-- Begin Data for this exercise --
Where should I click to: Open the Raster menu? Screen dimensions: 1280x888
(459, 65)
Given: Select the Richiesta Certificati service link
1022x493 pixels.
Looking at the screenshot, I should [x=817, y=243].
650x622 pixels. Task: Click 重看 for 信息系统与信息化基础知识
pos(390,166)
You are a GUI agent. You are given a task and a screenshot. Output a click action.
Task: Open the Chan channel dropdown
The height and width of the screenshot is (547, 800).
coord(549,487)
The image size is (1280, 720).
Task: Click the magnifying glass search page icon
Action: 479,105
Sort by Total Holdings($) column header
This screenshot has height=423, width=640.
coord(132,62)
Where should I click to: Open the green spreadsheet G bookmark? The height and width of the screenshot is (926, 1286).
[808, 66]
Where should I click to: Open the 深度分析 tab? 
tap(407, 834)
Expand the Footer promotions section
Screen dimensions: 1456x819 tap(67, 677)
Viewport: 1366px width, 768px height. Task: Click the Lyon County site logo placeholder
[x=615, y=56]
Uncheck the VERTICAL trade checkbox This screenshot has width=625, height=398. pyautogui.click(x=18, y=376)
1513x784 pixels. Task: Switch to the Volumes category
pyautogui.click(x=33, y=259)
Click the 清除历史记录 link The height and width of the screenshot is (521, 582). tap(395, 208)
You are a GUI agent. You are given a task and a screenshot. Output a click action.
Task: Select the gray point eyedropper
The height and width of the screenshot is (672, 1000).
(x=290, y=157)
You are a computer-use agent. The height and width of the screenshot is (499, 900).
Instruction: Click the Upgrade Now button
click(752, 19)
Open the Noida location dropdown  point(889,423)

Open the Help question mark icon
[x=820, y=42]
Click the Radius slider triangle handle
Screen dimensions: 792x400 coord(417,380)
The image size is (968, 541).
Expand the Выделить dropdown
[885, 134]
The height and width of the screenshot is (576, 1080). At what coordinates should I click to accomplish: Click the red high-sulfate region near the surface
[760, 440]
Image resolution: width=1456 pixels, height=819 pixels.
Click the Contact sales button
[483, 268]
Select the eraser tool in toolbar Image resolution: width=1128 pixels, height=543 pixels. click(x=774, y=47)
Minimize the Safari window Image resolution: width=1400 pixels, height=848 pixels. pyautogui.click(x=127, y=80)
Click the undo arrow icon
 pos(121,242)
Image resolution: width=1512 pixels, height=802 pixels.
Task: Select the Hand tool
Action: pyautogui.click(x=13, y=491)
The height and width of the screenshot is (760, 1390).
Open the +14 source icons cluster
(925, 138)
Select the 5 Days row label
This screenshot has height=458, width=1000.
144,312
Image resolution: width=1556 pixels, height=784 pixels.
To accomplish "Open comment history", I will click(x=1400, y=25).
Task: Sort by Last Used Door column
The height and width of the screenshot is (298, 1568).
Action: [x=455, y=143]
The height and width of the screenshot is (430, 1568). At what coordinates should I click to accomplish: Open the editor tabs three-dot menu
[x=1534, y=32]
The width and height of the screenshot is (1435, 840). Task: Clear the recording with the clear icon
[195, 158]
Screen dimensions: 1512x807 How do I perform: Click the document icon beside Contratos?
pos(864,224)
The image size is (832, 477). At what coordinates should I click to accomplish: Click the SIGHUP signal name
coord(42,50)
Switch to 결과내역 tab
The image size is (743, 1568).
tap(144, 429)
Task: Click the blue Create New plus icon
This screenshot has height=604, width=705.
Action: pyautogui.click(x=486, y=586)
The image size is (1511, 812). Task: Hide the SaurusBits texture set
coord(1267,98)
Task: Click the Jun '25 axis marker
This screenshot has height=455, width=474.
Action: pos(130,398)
-- End Data for this exercise --
• Task instructions:
Copy out every line of the records above without any changes.

• Solution to this task:
Where should I click to: Open the Raster menu? Screen dimensions: 1280x888
(459, 65)
Given: Select the Richiesta Certificati service link
1022x493 pixels.
Looking at the screenshot, I should [x=817, y=243].
650x622 pixels. Task: Click 重看 for 信息系统与信息化基础知识
pos(390,166)
You are a GUI agent. You are given a task and a screenshot. Output a click action.
Task: Open the Chan channel dropdown
The height and width of the screenshot is (547, 800).
coord(549,487)
The image size is (1280, 720).
Task: Click the magnifying glass search page icon
Action: 479,105
Sort by Total Holdings($) column header
This screenshot has height=423, width=640.
coord(132,62)
Where should I click to: Open the green spreadsheet G bookmark? The height and width of the screenshot is (926, 1286).
[808, 66]
Where should I click to: Open the 深度分析 tab? 
tap(407, 834)
Expand the Footer promotions section
Screen dimensions: 1456x819 tap(67, 677)
Viewport: 1366px width, 768px height. Task: Click the Lyon County site logo placeholder
[x=615, y=56]
Uncheck the VERTICAL trade checkbox This screenshot has width=625, height=398. pyautogui.click(x=18, y=376)
1513x784 pixels. Task: Switch to the Volumes category
pyautogui.click(x=33, y=259)
Click the 清除历史记录 link The height and width of the screenshot is (521, 582). tap(395, 208)
You are a GUI agent. You are given a task and a screenshot. Output a click action.
Task: Select the gray point eyedropper
The height and width of the screenshot is (672, 1000).
(x=290, y=157)
You are a computer-use agent. The height and width of the screenshot is (499, 900).
Instruction: Click the Upgrade Now button
click(752, 19)
Open the Noida location dropdown  point(889,423)

Open the Help question mark icon
[x=820, y=42]
Click the Radius slider triangle handle
Screen dimensions: 792x400 coord(417,380)
The image size is (968, 541).
Expand the Выделить dropdown
[885, 134]
The height and width of the screenshot is (576, 1080). At what coordinates should I click to accomplish: Click the red high-sulfate region near the surface
[760, 440]
Image resolution: width=1456 pixels, height=819 pixels.
Click the Contact sales button
[483, 268]
Select the eraser tool in toolbar Image resolution: width=1128 pixels, height=543 pixels. click(x=774, y=47)
Minimize the Safari window Image resolution: width=1400 pixels, height=848 pixels. pyautogui.click(x=127, y=80)
Click the undo arrow icon
 pos(121,242)
Image resolution: width=1512 pixels, height=802 pixels.
Task: Select the Hand tool
Action: pyautogui.click(x=13, y=491)
The height and width of the screenshot is (760, 1390).
Open the +14 source icons cluster
(925, 138)
Select the 5 Days row label
This screenshot has height=458, width=1000.
144,312
Image resolution: width=1556 pixels, height=784 pixels.
To accomplish "Open comment history", I will click(x=1400, y=25).
Task: Sort by Last Used Door column
The height and width of the screenshot is (298, 1568).
Action: [x=455, y=143]
The height and width of the screenshot is (430, 1568). At what coordinates should I click to accomplish: Open the editor tabs three-dot menu
[x=1534, y=32]
The width and height of the screenshot is (1435, 840). Task: Clear the recording with the clear icon
[195, 158]
Screen dimensions: 1512x807 How do I perform: Click the document icon beside Contratos?
pos(864,224)
The image size is (832, 477). At what coordinates should I click to accomplish: Click the SIGHUP signal name
coord(42,50)
Switch to 결과내역 tab
The image size is (743, 1568).
tap(144, 429)
Task: Click the blue Create New plus icon
This screenshot has height=604, width=705.
Action: pyautogui.click(x=486, y=586)
The image size is (1511, 812). Task: Hide the SaurusBits texture set
coord(1267,98)
Task: Click the Jun '25 axis marker
This screenshot has height=455, width=474.
Action: pos(130,398)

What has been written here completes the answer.